CHARLOTTE — If there’s a silver lining to the dark cloud that hovered over the North Carolina football team during an injury-riddled 2017 season, defensive tackle Aaron Crawford said it’s the lessons he and his teammates learned about dealing with adversity.
“Everything good and bad that happens to you in life, there’s a lesson to be learned,” Crawford said at the ACC’s Football Kickoff media event last week. “Obviously this was a major lesson in how we carry ourselves because we saw week after week, things weren’t going as planned.”
If, in fact, the Tar Heels did take something positive away from their disappointing 3-9 season, it won’t take long for them to put the lessons learned to practical use.
That’s because it’s likely they’ll be shorthanded again to start the new season, with as many as a dozen players facing possible suspensions for selling school-issued shoes and other athletic gear. UNC self-reported the secondary NCAA violations last spring and is awaiting a ruling on the situation. The players involved have not yet been named.
Whatever the decision turns out to be, the distraction is the last thing coach Larry Fedora needed after a season in which everything that possibly could go wrong did go wrong for his program.
In all, the Tar Heels lost 17 players, including nearly their entire receiving corps, to season-ending injuries, forcing Fedora to use numerous young replacements before they were ready.
But as much as injuries played a role in halting the momentum UNC had built by winning 18 games and a Coastal Division title over the two previous seasons, Fedora insists that it wasn’t the only reason for the drop-off.
It’s a point illustrated by close losses to eventual Coastal champion Miami and rival NC State among others, games in which the Tar Heels were unable to hold onto leads heading into the fourth quarter.
Fedora is hoping the experience gained by young players such as quarterbacks Chazz Surratt and Nathan Elliott, running back Michael Carter, wide receiver Beau Corrales, offensive lineman Jay-Jay McCargo and defensive backs Myles Woolfolk and Tre Shaw will help this year’s team avoid such late-game problems.
Just in case, he and his staff spent a considerable amount of time this offseason trying to figure out what went wrong and how to keep the same mistakes from happening again.
“You don’t forget it,” Fedora said. “You make sure when you’re in those situations that you’re learning from those situations. It wasn’t sit around and go, ‘woe is me’ all last season. It was, ‘Why did it happen? Why did we not overcome it?
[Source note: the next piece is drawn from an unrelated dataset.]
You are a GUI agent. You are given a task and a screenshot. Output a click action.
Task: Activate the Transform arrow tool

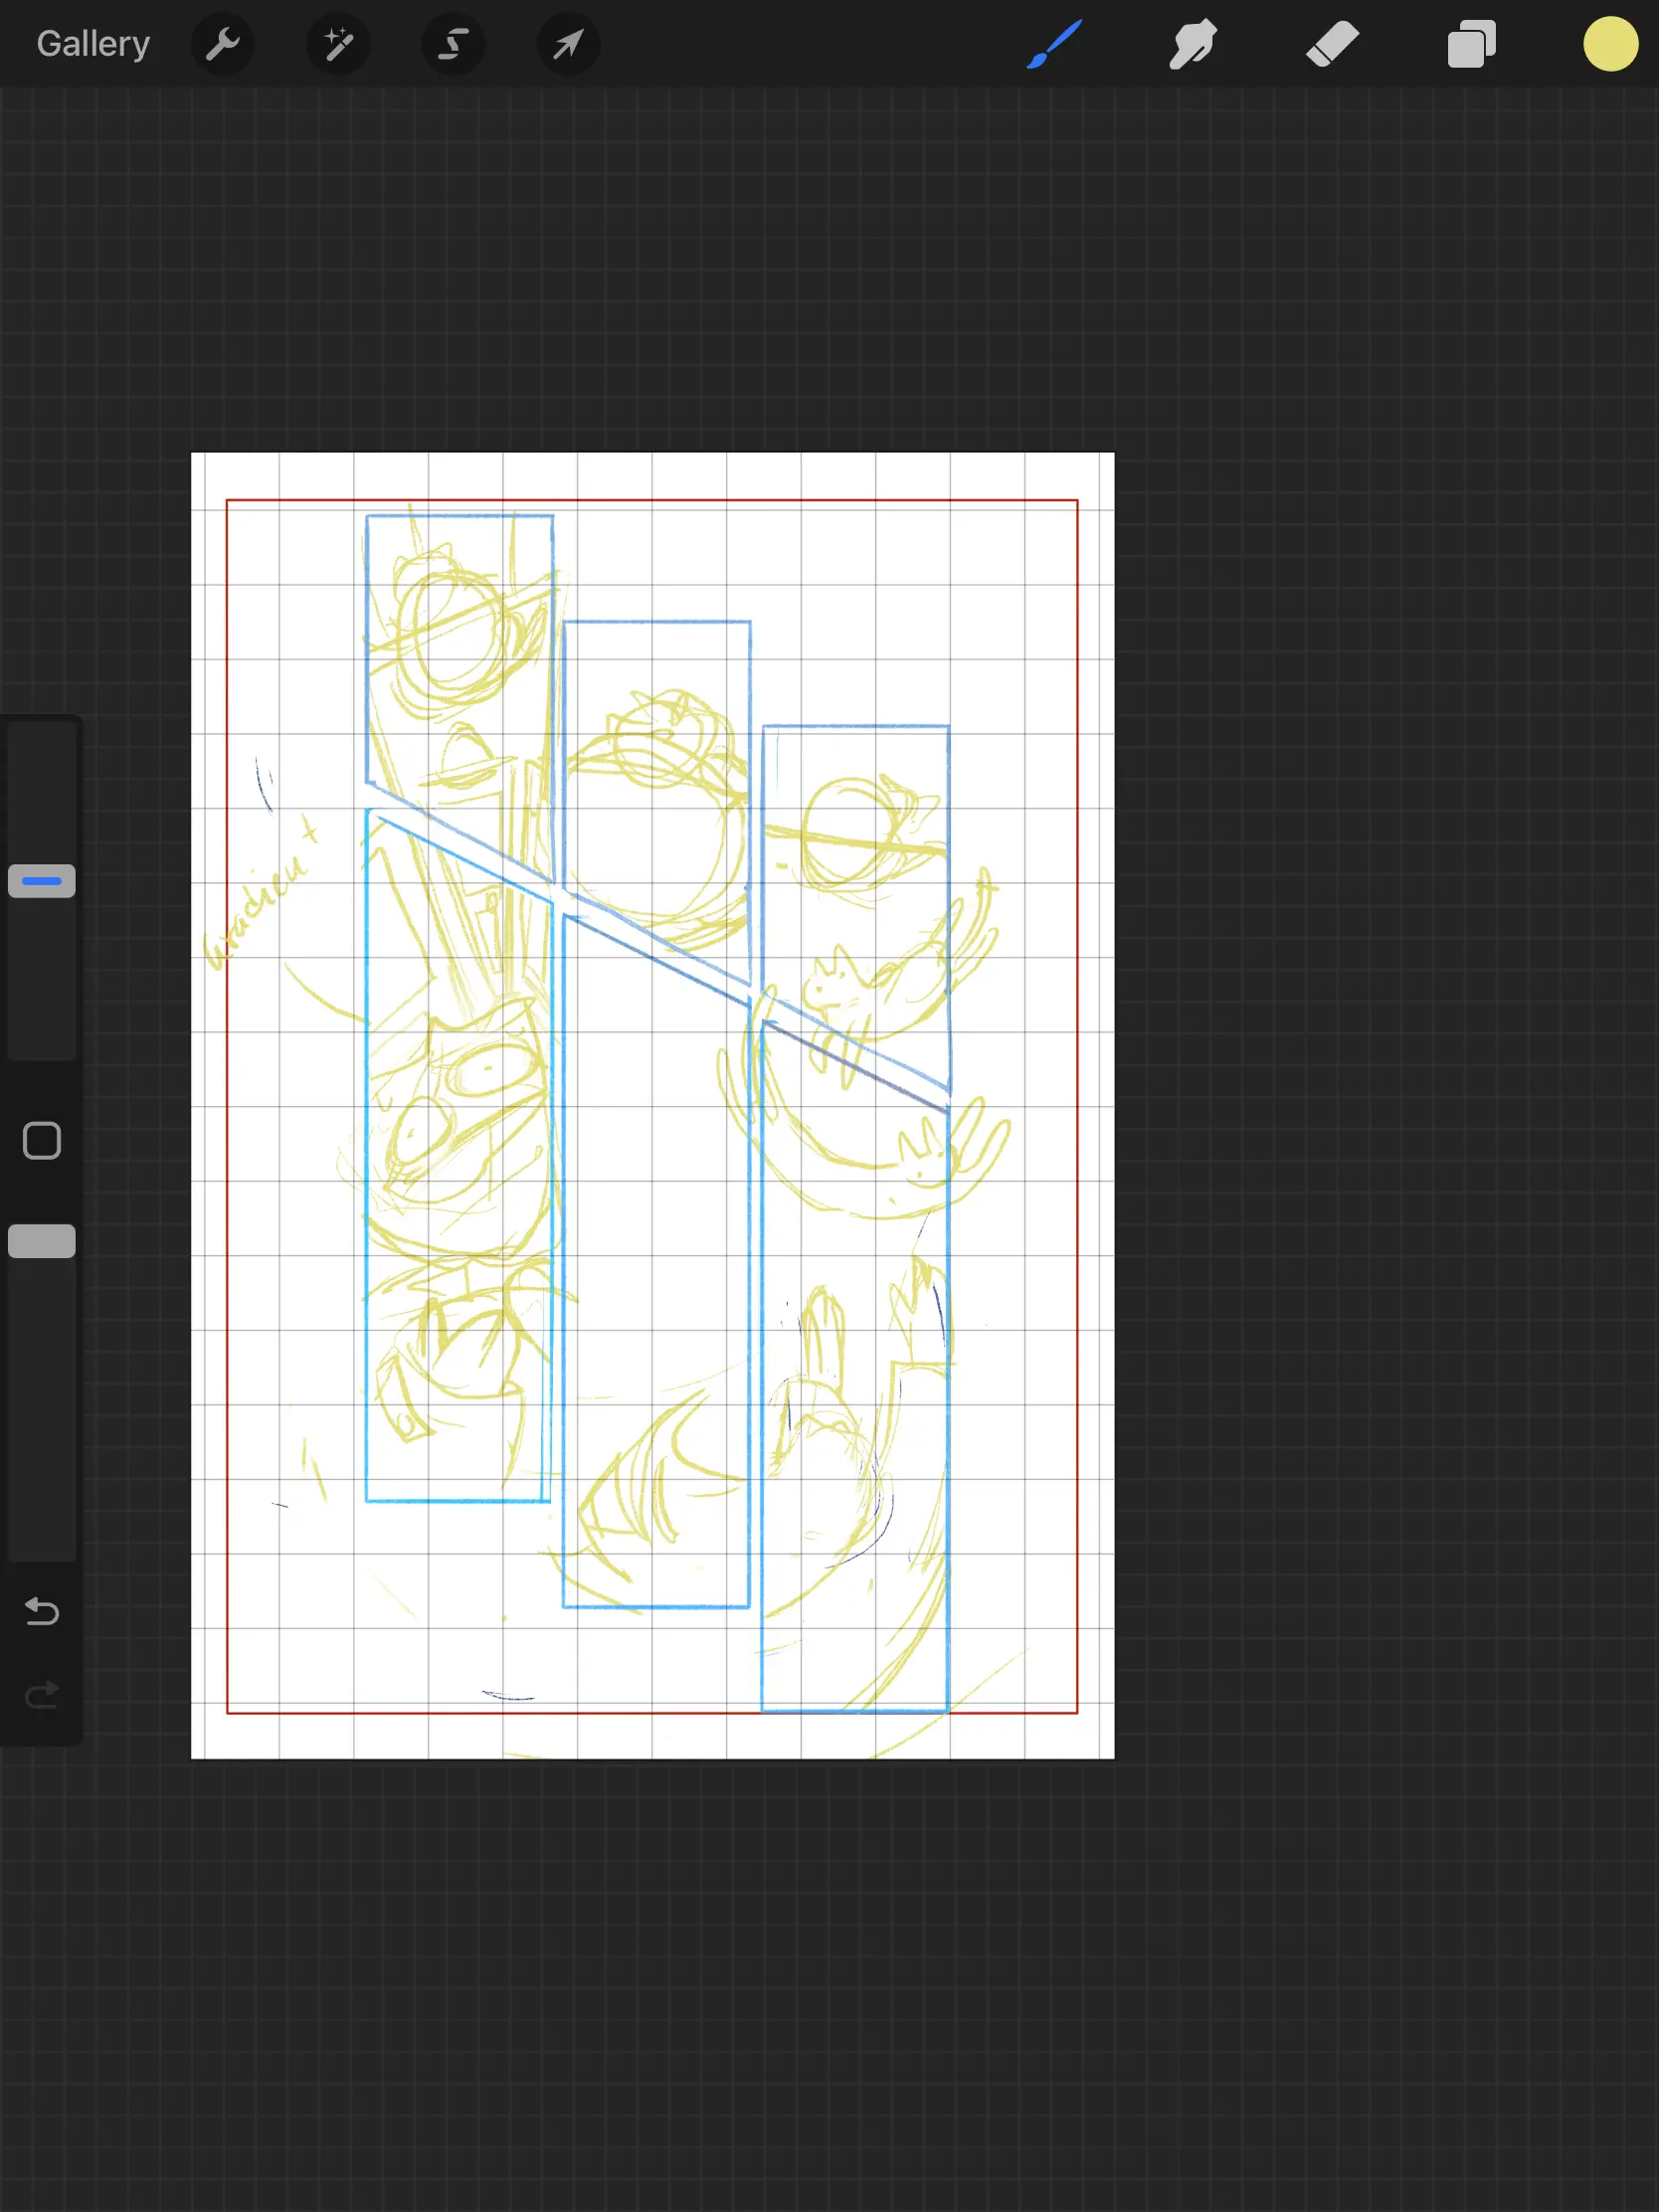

How do we overcome them next time?’”
Even after all that introspection, Fedora said he’s still at a loss to explain why so many players went down with injuries last season.
Nevertheless, he plans on making a number of subtle changes to the way he prepares his team for the coming season in hopes of avoiding a similar epidemic. Though he didn’t go into specifics, he suggested that a greater emphasis would be placed on rest and recovery than in the past.
“I learned that it wasn’t one common denominator,” he said of the injuries. “It wasn’t the field conditions, it wasn’t the actual training we were doing. It was a variety of things, so we’re going to tweak some things. And I can’t guarantee that’s going to be the answer. But we’re going to make the best educated decision we can. I’m going to make that decision and live with it.”
That, however, probably won’t be the most important — or difficult — decision Fedora has to make in the weeks leading up to the season opener at Cal on Sept. 1.
The choice will come down to either Surratt, a former national high school Player of the Year who started seven games as a redshirt freshman last season, and Elliott, a less-heralded, less-mobile sophomore who won two of his three starts to finish the year.
Both had comparable statistics, with Surratt completing 58.5 percent of his passes for 1,342 yards, eight touchdowns and three interceptions and Elliott hitting on 51.4 percent of his throws for 925 yards, 10 scores and five picks.
Although their play during preseason camp will determine which wins the job, at least to start the season, leading receiver Anthony Ratliff-Williams said it doesn’t matter which ends up under center thanks to the lessons they learned during last year’s on-the-job training.
“I feel that both quarterbacks bring their own (qualities) to the game,” Ratliff-Williams, a former quarterback himself, said. “I don’t really prefer either one. I just let those guys play their game and do what they do. They give me the ball, give anybody the ball when needed. I feel like they’re taking the time in the summer to compete and show which one is a better guy. We’re going to win with either one.”